Adaptive Planning for Multi-Attribute Controllable Summarization with Monte Carlo Tree Search

arXiv cs.CL / 4/13/2026

💬 OpinionIdeas & Deep AnalysisModels & Research

共有:

Key Points

The paper introduces PACO (Adaptive Planning for Multi-Attribute Controllable Summarization), a training-free method for generating summaries that satisfy multiple, potentially correlated, user-specified attributes.
PACO reframes controllable summarization as a planning problem where the system decides the sequence of attribute control steps, using a customized Monte Carlo Tree Search (MCTS) over summary states.
Each MCTS node represents a candidate summary and actions correspond to single-attribute adjustments, allowing the framework to iteratively refine only the attributes that still need improvement.
Experiments across domains and model families show PACO improves multi-attribute controllability compared with LLM-based self-planning approaches and fine-tuned baselines.
The method is notably efficient, with results indicating that PACO using Llama-3.2-1B can approach the controllability of much larger Llama-3.3-70B fine-tuned baselines, and larger models further boost performance.

Abstract

Controllable summarization moves beyond generic outputs toward human-aligned summaries guided by specified attributes.

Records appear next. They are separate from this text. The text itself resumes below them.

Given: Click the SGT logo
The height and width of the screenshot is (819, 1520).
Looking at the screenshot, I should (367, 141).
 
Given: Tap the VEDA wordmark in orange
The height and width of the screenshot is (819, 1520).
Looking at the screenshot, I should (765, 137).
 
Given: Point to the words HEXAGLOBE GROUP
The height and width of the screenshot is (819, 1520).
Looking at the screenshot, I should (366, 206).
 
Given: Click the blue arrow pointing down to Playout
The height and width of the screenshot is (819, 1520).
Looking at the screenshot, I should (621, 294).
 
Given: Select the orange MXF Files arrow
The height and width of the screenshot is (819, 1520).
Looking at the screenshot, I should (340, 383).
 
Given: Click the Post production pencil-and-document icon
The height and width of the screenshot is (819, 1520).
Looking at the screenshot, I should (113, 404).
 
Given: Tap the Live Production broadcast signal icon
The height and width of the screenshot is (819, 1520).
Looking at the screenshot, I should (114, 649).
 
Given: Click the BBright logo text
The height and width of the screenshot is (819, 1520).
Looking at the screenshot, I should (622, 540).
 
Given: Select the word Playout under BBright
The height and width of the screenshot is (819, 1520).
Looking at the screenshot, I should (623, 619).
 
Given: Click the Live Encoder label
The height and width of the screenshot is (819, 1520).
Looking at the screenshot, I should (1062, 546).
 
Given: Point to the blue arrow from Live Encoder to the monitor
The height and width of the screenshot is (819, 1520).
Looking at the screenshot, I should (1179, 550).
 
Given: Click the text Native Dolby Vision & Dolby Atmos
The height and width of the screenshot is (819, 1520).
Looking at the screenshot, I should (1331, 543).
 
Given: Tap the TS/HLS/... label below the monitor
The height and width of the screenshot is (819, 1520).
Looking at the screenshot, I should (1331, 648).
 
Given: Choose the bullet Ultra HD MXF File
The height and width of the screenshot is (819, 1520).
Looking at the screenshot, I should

In practice, the interdependence among attributes makes it challenging for language models to satisfy correlated constraints consistently. Moreover, previous approaches often require per-attribute fine-tuning, limiting flexibility across diverse summary attributes. In this paper, we propose adaptive planning for multi-attribute controllable summarization (PACO), a training-free framework that reframes the task as planning the order of sequential attribute control with a customized Monte Carlo Tree Search (MCTS). In PACO, nodes represent summaries, and actions correspond to single-attribute adjustments, enabling progressive refinement of only the attributes requiring further control. This strategy adaptively discovers optimal control orders, ultimately producing summaries that effectively meet all constraints. Extensive experiments across diverse domains and models demonstrate that PACO achieves robust multi-attribute controllability, surpassing both LLM-based self-planning models and fine-tuned baselines. Remarkably, PACO with Llama-3.2-1B rivals the controllability of the much larger Llama-3.3-70B baselines. With larger models, PACO achieves superior control performance, outperforming all competitors.